* [REQUIRED WORK] Produce an exact transcript of all the records.

* [EXTRACTED RECORDS]
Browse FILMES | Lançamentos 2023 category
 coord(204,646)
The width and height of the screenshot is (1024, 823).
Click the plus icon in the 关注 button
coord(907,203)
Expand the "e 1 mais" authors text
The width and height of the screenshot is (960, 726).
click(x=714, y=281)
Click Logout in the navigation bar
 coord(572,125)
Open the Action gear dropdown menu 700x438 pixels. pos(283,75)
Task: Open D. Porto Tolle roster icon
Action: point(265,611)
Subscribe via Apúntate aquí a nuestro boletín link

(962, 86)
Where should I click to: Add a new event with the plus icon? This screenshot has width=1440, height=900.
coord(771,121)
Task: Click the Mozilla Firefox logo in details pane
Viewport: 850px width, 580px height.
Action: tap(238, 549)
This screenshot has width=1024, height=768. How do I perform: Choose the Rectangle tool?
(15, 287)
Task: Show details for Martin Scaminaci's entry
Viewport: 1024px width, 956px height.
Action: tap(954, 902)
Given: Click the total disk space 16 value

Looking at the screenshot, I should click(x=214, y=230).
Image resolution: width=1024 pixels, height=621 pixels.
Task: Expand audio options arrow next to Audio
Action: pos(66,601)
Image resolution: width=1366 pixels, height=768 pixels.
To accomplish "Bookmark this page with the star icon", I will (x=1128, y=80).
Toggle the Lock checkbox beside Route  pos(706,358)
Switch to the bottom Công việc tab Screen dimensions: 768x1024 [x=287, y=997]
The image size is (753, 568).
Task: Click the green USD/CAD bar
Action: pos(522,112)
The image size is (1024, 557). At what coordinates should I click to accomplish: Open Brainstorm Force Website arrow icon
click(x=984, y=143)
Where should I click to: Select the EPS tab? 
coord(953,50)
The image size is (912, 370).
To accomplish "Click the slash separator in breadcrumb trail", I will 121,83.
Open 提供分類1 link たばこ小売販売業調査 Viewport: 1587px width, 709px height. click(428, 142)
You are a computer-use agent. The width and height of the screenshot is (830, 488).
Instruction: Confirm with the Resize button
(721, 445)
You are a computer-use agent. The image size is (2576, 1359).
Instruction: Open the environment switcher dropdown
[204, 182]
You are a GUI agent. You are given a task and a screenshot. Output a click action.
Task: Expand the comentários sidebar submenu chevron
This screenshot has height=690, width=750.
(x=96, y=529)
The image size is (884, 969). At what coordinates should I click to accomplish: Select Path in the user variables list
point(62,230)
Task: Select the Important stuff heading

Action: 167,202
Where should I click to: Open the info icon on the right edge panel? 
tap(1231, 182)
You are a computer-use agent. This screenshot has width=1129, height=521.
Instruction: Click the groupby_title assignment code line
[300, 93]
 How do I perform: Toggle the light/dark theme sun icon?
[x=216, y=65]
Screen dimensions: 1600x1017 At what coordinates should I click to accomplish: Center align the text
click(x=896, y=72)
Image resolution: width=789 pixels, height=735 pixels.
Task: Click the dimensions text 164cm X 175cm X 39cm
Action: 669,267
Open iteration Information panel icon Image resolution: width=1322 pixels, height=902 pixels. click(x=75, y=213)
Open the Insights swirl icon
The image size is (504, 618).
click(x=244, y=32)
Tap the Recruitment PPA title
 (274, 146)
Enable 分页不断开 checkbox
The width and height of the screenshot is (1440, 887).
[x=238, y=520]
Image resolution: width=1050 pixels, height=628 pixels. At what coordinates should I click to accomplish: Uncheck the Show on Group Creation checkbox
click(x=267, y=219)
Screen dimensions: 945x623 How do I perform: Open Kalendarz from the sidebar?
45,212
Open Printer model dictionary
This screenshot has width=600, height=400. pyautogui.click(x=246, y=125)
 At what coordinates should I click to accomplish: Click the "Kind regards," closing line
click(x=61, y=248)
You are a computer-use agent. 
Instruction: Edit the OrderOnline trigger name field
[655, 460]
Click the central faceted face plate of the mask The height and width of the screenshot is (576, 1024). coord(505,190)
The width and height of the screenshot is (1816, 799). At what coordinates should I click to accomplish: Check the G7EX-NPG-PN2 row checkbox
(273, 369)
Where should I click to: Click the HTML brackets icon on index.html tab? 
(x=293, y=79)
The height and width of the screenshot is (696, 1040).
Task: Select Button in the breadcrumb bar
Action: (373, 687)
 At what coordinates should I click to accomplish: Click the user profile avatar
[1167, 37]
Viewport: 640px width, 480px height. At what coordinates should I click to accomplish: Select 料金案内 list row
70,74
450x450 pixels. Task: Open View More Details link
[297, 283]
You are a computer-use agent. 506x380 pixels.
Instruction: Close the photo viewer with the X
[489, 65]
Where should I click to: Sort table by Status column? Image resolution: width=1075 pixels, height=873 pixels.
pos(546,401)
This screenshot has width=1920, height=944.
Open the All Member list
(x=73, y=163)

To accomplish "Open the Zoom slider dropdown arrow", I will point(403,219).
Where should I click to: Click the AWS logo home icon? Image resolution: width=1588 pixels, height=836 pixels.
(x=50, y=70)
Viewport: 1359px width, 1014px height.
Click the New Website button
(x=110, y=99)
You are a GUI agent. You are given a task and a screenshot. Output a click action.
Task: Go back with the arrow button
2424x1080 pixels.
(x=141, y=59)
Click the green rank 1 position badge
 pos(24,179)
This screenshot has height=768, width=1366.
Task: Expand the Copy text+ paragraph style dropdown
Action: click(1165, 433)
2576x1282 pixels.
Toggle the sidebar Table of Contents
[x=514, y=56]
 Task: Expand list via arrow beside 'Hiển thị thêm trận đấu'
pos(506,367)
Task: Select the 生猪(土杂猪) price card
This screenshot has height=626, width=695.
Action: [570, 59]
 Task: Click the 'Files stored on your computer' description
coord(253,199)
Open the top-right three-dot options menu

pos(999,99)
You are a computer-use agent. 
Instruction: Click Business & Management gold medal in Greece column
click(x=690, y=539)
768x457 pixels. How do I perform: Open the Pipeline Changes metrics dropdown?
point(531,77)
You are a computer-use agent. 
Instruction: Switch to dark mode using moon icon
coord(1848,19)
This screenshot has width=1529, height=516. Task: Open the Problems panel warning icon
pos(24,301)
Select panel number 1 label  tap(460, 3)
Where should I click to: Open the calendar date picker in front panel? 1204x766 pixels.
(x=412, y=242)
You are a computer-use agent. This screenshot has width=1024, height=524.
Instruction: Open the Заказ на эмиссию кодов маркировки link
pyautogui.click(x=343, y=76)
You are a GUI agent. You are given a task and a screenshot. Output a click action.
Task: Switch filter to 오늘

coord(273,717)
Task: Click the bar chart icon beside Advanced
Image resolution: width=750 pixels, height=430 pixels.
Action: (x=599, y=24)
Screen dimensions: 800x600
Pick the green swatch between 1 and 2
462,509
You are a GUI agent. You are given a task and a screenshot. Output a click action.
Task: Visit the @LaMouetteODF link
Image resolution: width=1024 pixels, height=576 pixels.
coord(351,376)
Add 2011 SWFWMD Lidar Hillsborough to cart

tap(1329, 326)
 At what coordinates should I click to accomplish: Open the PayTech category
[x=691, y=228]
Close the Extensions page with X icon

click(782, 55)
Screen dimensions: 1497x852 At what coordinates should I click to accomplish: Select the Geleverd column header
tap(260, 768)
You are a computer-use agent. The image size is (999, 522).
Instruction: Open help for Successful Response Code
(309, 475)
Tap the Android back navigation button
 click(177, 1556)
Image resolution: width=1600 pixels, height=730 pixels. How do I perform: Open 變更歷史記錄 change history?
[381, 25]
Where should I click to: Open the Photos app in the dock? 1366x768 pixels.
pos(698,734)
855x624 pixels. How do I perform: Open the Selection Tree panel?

* [RESULT OF THE EXERCISE]
Browse FILMES | Lançamentos 2023 category
 coord(204,646)
The width and height of the screenshot is (1024, 823).
Click the plus icon in the 关注 button
coord(907,203)
Expand the "e 1 mais" authors text
The width and height of the screenshot is (960, 726).
click(x=714, y=281)
Click Logout in the navigation bar
 coord(572,125)
Open the Action gear dropdown menu 700x438 pixels. pos(283,75)
Task: Open D. Porto Tolle roster icon
Action: point(265,611)
Subscribe via Apúntate aquí a nuestro boletín link

(962, 86)
Where should I click to: Add a new event with the plus icon? This screenshot has width=1440, height=900.
coord(771,121)
Task: Click the Mozilla Firefox logo in details pane
Viewport: 850px width, 580px height.
Action: tap(238, 549)
This screenshot has width=1024, height=768. How do I perform: Choose the Rectangle tool?
(15, 287)
Task: Show details for Martin Scaminaci's entry
Viewport: 1024px width, 956px height.
Action: tap(954, 902)
Given: Click the total disk space 16 value

Looking at the screenshot, I should click(x=214, y=230).
Image resolution: width=1024 pixels, height=621 pixels.
Task: Expand audio options arrow next to Audio
Action: pos(66,601)
Image resolution: width=1366 pixels, height=768 pixels.
To accomplish "Bookmark this page with the star icon", I will (x=1128, y=80).
Toggle the Lock checkbox beside Route  pos(706,358)
Switch to the bottom Công việc tab Screen dimensions: 768x1024 [x=287, y=997]
The image size is (753, 568).
Task: Click the green USD/CAD bar
Action: pos(522,112)
The image size is (1024, 557). At what coordinates should I click to accomplish: Open Brainstorm Force Website arrow icon
click(x=984, y=143)
Where should I click to: Select the EPS tab? 
coord(953,50)
The image size is (912, 370).
To accomplish "Click the slash separator in breadcrumb trail", I will 121,83.
Open 提供分類1 link たばこ小売販売業調査 Viewport: 1587px width, 709px height. click(428, 142)
You are a computer-use agent. The width and height of the screenshot is (830, 488).
Instruction: Confirm with the Resize button
(721, 445)
You are a computer-use agent. The image size is (2576, 1359).
Instruction: Open the environment switcher dropdown
[204, 182]
You are a GUI agent. You are given a task and a screenshot. Output a click action.
Task: Expand the comentários sidebar submenu chevron
This screenshot has height=690, width=750.
(x=96, y=529)
The image size is (884, 969). At what coordinates should I click to accomplish: Select Path in the user variables list
point(62,230)
Task: Select the Important stuff heading

Action: 167,202
Where should I click to: Open the info icon on the right edge panel? 
tap(1231, 182)
You are a computer-use agent. This screenshot has width=1129, height=521.
Instruction: Click the groupby_title assignment code line
[300, 93]
 How do I perform: Toggle the light/dark theme sun icon?
[x=216, y=65]
Screen dimensions: 1600x1017 At what coordinates should I click to accomplish: Center align the text
click(x=896, y=72)
Image resolution: width=789 pixels, height=735 pixels.
Task: Click the dimensions text 164cm X 175cm X 39cm
Action: 669,267
Open iteration Information panel icon Image resolution: width=1322 pixels, height=902 pixels. click(x=75, y=213)
Open the Insights swirl icon
The image size is (504, 618).
click(x=244, y=32)
Tap the Recruitment PPA title
 (274, 146)
Enable 分页不断开 checkbox
The width and height of the screenshot is (1440, 887).
[x=238, y=520]
Image resolution: width=1050 pixels, height=628 pixels. At what coordinates should I click to accomplish: Uncheck the Show on Group Creation checkbox
click(x=267, y=219)
Screen dimensions: 945x623 How do I perform: Open Kalendarz from the sidebar?
45,212
Open Printer model dictionary
This screenshot has width=600, height=400. pyautogui.click(x=246, y=125)
 At what coordinates should I click to accomplish: Click the "Kind regards," closing line
click(x=61, y=248)
You are a computer-use agent. 
Instruction: Edit the OrderOnline trigger name field
[655, 460]
Click the central faceted face plate of the mask The height and width of the screenshot is (576, 1024). coord(505,190)
The width and height of the screenshot is (1816, 799). At what coordinates should I click to accomplish: Check the G7EX-NPG-PN2 row checkbox
(273, 369)
Where should I click to: Click the HTML brackets icon on index.html tab? 
(x=293, y=79)
The height and width of the screenshot is (696, 1040).
Task: Select Button in the breadcrumb bar
Action: (373, 687)
 At what coordinates should I click to accomplish: Click the user profile avatar
[1167, 37]
Viewport: 640px width, 480px height. At what coordinates should I click to accomplish: Select 料金案内 list row
70,74
450x450 pixels. Task: Open View More Details link
[297, 283]
You are a computer-use agent. 506x380 pixels.
Instruction: Close the photo viewer with the X
[489, 65]
Where should I click to: Sort table by Status column? Image resolution: width=1075 pixels, height=873 pixels.
pos(546,401)
This screenshot has width=1920, height=944.
Open the All Member list
(x=73, y=163)

To accomplish "Open the Zoom slider dropdown arrow", I will point(403,219).
Where should I click to: Click the AWS logo home icon? Image resolution: width=1588 pixels, height=836 pixels.
(x=50, y=70)
Viewport: 1359px width, 1014px height.
Click the New Website button
(x=110, y=99)
You are a GUI agent. You are given a task and a screenshot. Output a click action.
Task: Go back with the arrow button
2424x1080 pixels.
(x=141, y=59)
Click the green rank 1 position badge
 pos(24,179)
This screenshot has height=768, width=1366.
Task: Expand the Copy text+ paragraph style dropdown
Action: click(1165, 433)
2576x1282 pixels.
Toggle the sidebar Table of Contents
[x=514, y=56]
 Task: Expand list via arrow beside 'Hiển thị thêm trận đấu'
pos(506,367)
Task: Select the 生猪(土杂猪) price card
This screenshot has height=626, width=695.
Action: [570, 59]
 Task: Click the 'Files stored on your computer' description
coord(253,199)
Open the top-right three-dot options menu

pos(999,99)
You are a computer-use agent. 
Instruction: Click Business & Management gold medal in Greece column
click(x=690, y=539)
768x457 pixels. How do I perform: Open the Pipeline Changes metrics dropdown?
point(531,77)
You are a computer-use agent. 
Instruction: Switch to dark mode using moon icon
coord(1848,19)
This screenshot has width=1529, height=516. Task: Open the Problems panel warning icon
pos(24,301)
Select panel number 1 label  tap(460, 3)
Where should I click to: Open the calendar date picker in front panel? 1204x766 pixels.
(x=412, y=242)
You are a computer-use agent. This screenshot has width=1024, height=524.
Instruction: Open the Заказ на эмиссию кодов маркировки link
pyautogui.click(x=343, y=76)
You are a GUI agent. You are given a task and a screenshot. Output a click action.
Task: Switch filter to 오늘

coord(273,717)
Task: Click the bar chart icon beside Advanced
Image resolution: width=750 pixels, height=430 pixels.
Action: (x=599, y=24)
Screen dimensions: 800x600
Pick the green swatch between 1 and 2
462,509
You are a GUI agent. You are given a task and a screenshot. Output a click action.
Task: Visit the @LaMouetteODF link
Image resolution: width=1024 pixels, height=576 pixels.
coord(351,376)
Add 2011 SWFWMD Lidar Hillsborough to cart

tap(1329, 326)
 At what coordinates should I click to accomplish: Open the PayTech category
[x=691, y=228]
Close the Extensions page with X icon

click(782, 55)
Screen dimensions: 1497x852 At what coordinates should I click to accomplish: Select the Geleverd column header
tap(260, 768)
You are a computer-use agent. The image size is (999, 522).
Instruction: Open help for Successful Response Code
(309, 475)
Tap the Android back navigation button
 click(177, 1556)
Image resolution: width=1600 pixels, height=730 pixels. How do I perform: Open 變更歷史記錄 change history?
[381, 25]
Where should I click to: Open the Photos app in the dock? 1366x768 pixels.
pos(698,734)
855x624 pixels. How do I perform: Open the Selection Tree panel?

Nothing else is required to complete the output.